__DATA IN THIS EXERCISE__
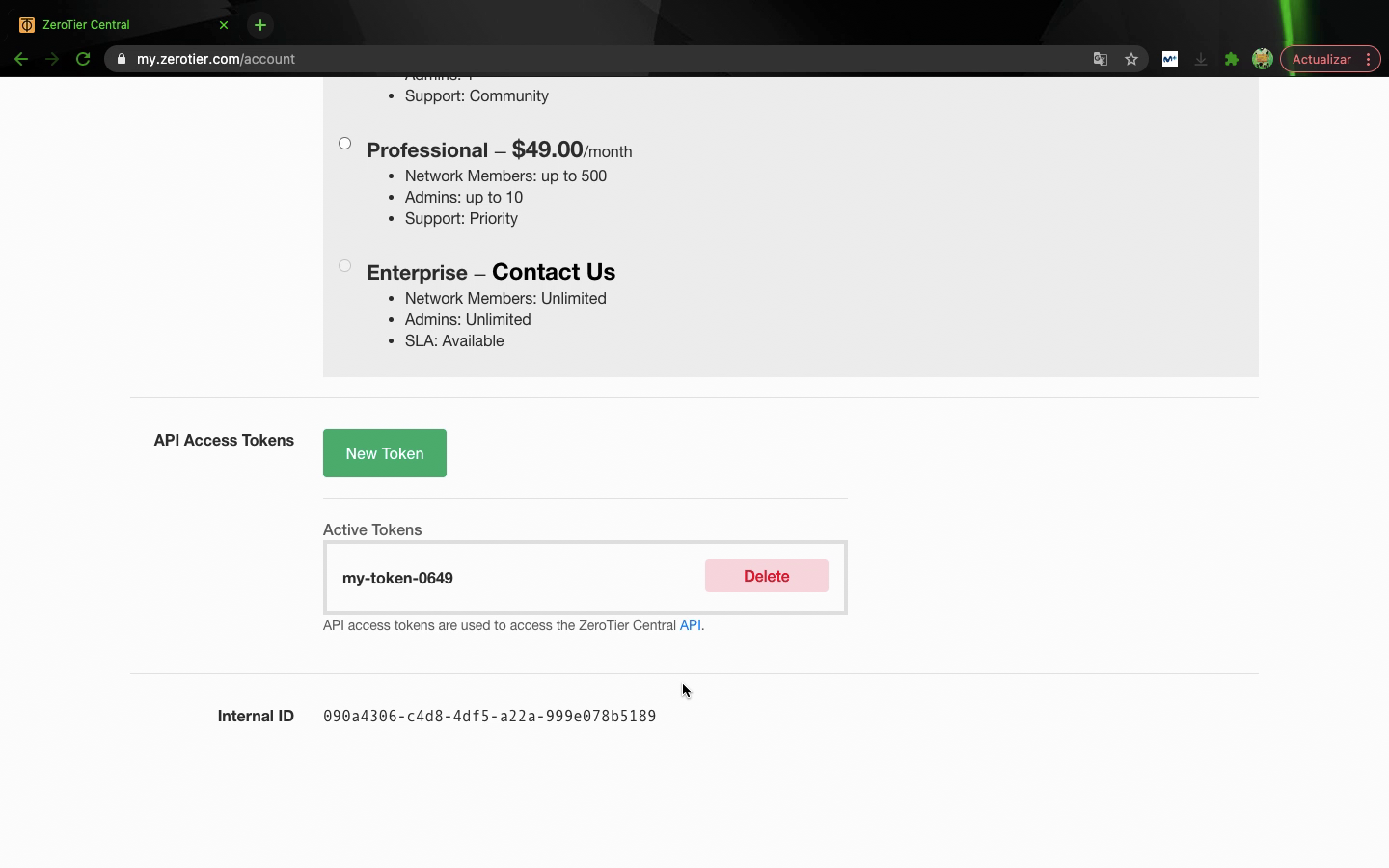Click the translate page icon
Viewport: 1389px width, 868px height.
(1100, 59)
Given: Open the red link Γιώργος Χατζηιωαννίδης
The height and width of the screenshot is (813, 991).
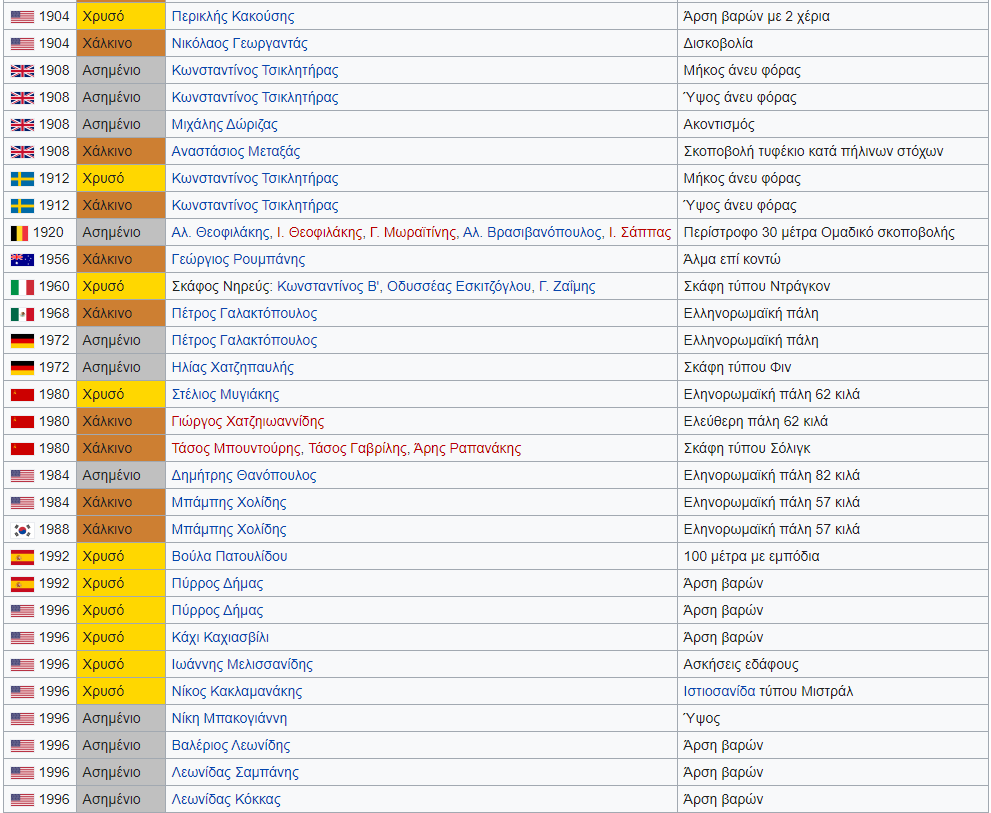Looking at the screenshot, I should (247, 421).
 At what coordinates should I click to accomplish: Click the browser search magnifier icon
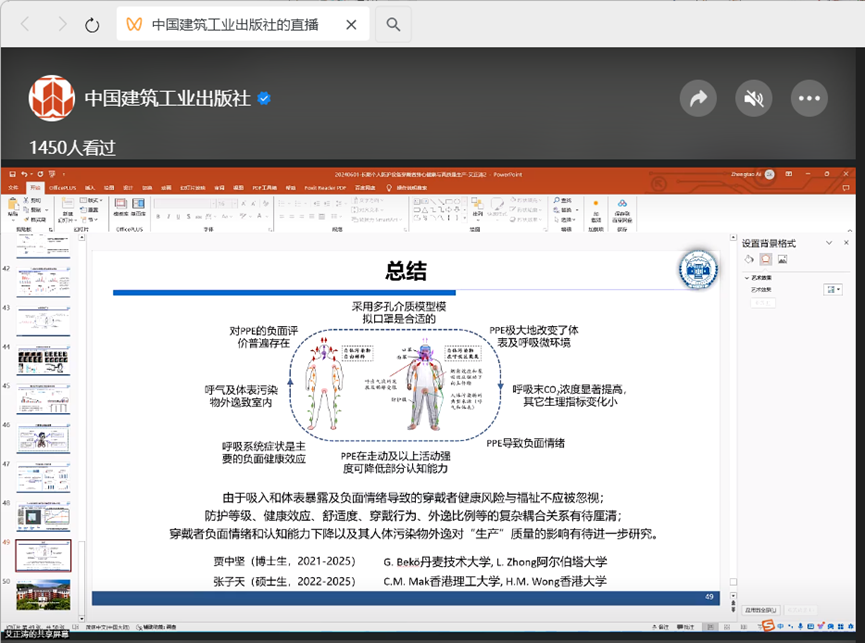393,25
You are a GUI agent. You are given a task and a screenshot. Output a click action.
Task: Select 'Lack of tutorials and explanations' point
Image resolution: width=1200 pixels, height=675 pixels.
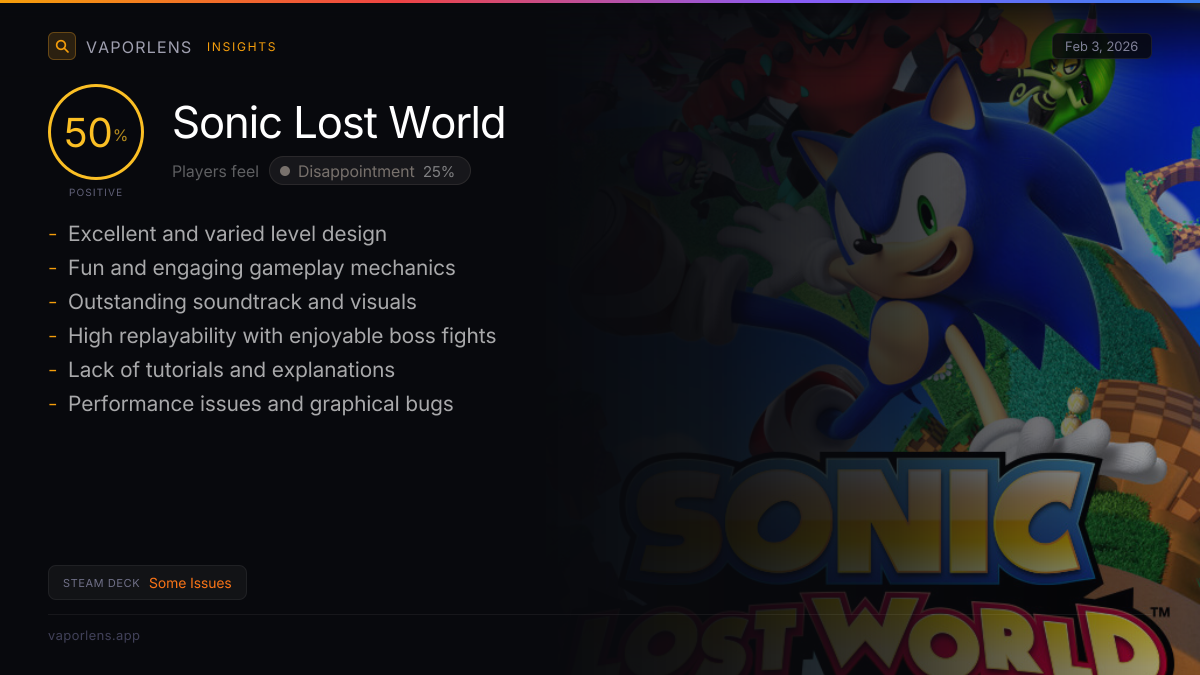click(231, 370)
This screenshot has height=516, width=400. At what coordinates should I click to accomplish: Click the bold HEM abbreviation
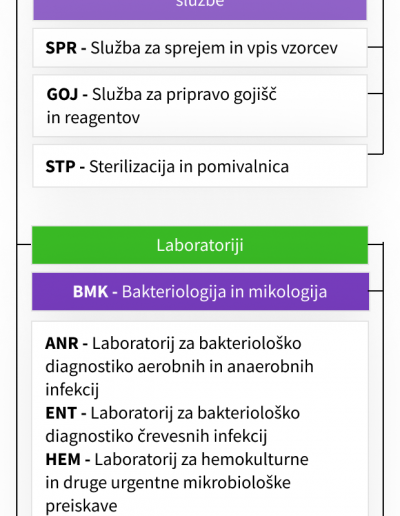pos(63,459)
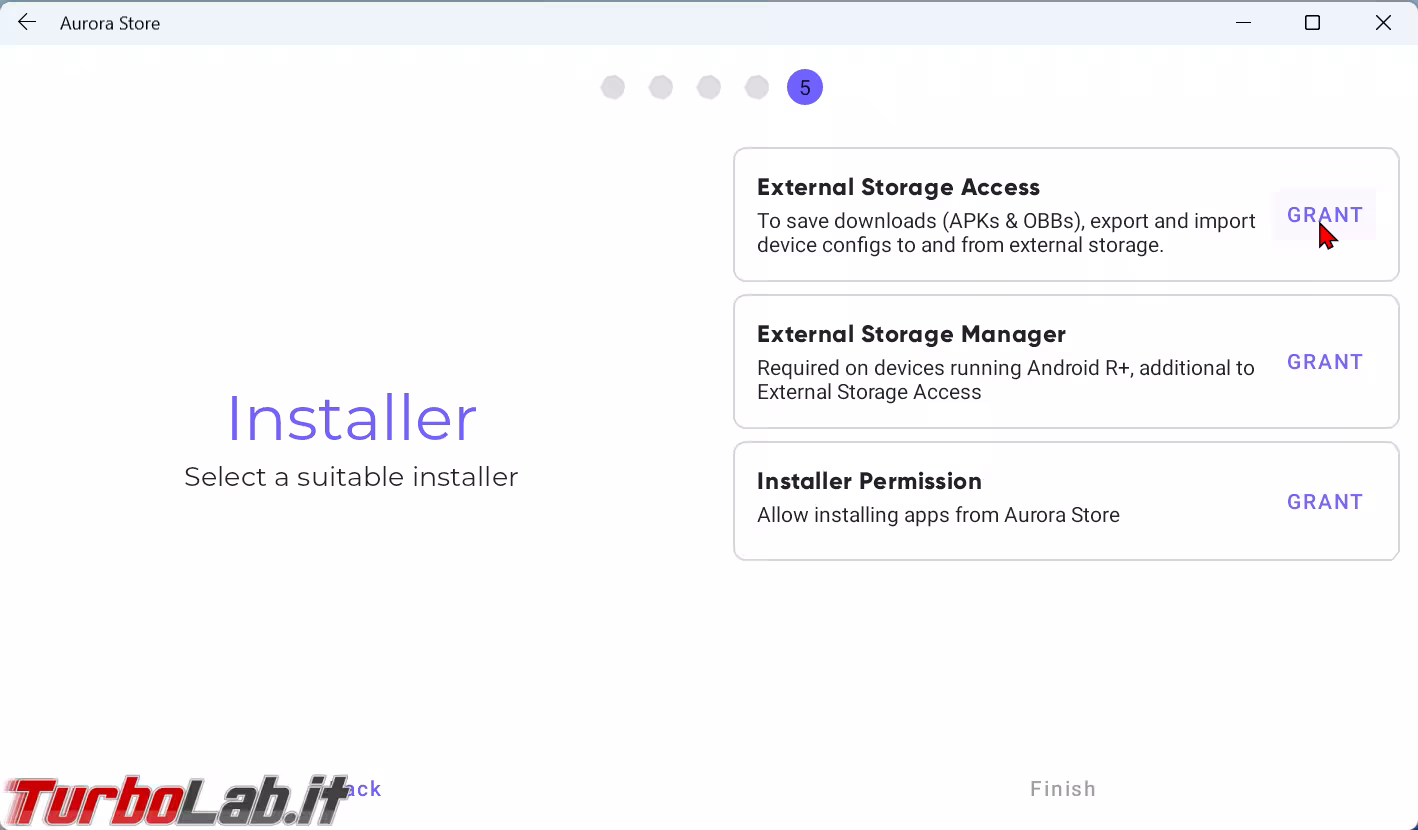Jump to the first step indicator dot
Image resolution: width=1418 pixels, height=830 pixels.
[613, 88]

__REQUIRED ACTION__
Reproduce the lines above beginning at the line that contains "Given: Open the" and ending at the line that contains "You are a GUI". No pictures.

__SOLUTION__
Given: Open the red link Γιώργος Χατζηιωαννίδης
The height and width of the screenshot is (813, 991).
Looking at the screenshot, I should (247, 421).
 At what coordinates should I click to accomplish: Click the browser search magnifier icon
393,25
You are a GUI agent. You are given a task and a screenshot. Output a click action.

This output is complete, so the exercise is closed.